En revanche, Michèle Alliot-Marie, même si elle admet que le procédé n'est efficace que pour 25% des personnes concernées confirme que le projet de loi prévoira le recours à un traitement chimique agissant sur les hormones pour réduire les pulsions des délinquants sexuels à leur sortie de prison - un traitement réversible et subordonné à l'accord de l'intéressé.

"Il faut que les auteurs d'atteintes sexuelles puissent être soumis, après la fin de l'exécution de leur peine, à une obligation de suivi médical et, notamment, à un traitement médical de leur libido", explique-t-elle. Aujourd'hui, un tel traitement n'est possible qu'en prison pendant l'exécution de la peine. La future loi permettra de l'imposer après la sortie de prison.

Un délinquant sexuel aura toujours la possibilité de refuser ce traitement mais ne pourra pas sortir de prison avant d'avoir exécuté l'intégralité de sa peine. "Après sa sortie, s'il ne se soumet pas aux mesures médicales qui sont imposées, il retournera en prison pour ne pas avoir respecté cette obligation", explique la ministre. Un médecin coordonnateur sera chargé d'informer la justice de toute interruption du traitement.

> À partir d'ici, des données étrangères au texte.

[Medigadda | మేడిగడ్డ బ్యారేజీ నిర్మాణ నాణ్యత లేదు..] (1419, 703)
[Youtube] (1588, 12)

Sarkozy favorable au débat sur la castration physique


Le projet de loi interdira par ailleurs aux délinquants sexuels de résider près du lieu d'habitation de leurs victimes. Francis Evrard a adressé sa demande à Nicolas Sarkozy à quelques jours de son procès, fin octobre, pour la séquestration et le viol d'un garçonnet. Il a déjà purgé 18 ans de prison pour le viol de deux petits garçons.
Le débat sur la castration chimique, à laquelle le chef de l'Etat a apporté son soutien dans une interview publiée vendredi dernier par Le Figaro, a été relancé au début du mois par le viol et le meurtre d'une femme en forêt de Fontainebleau par un violeur récidiviste qui résidait à une centaine de mètres d'une précédente victime.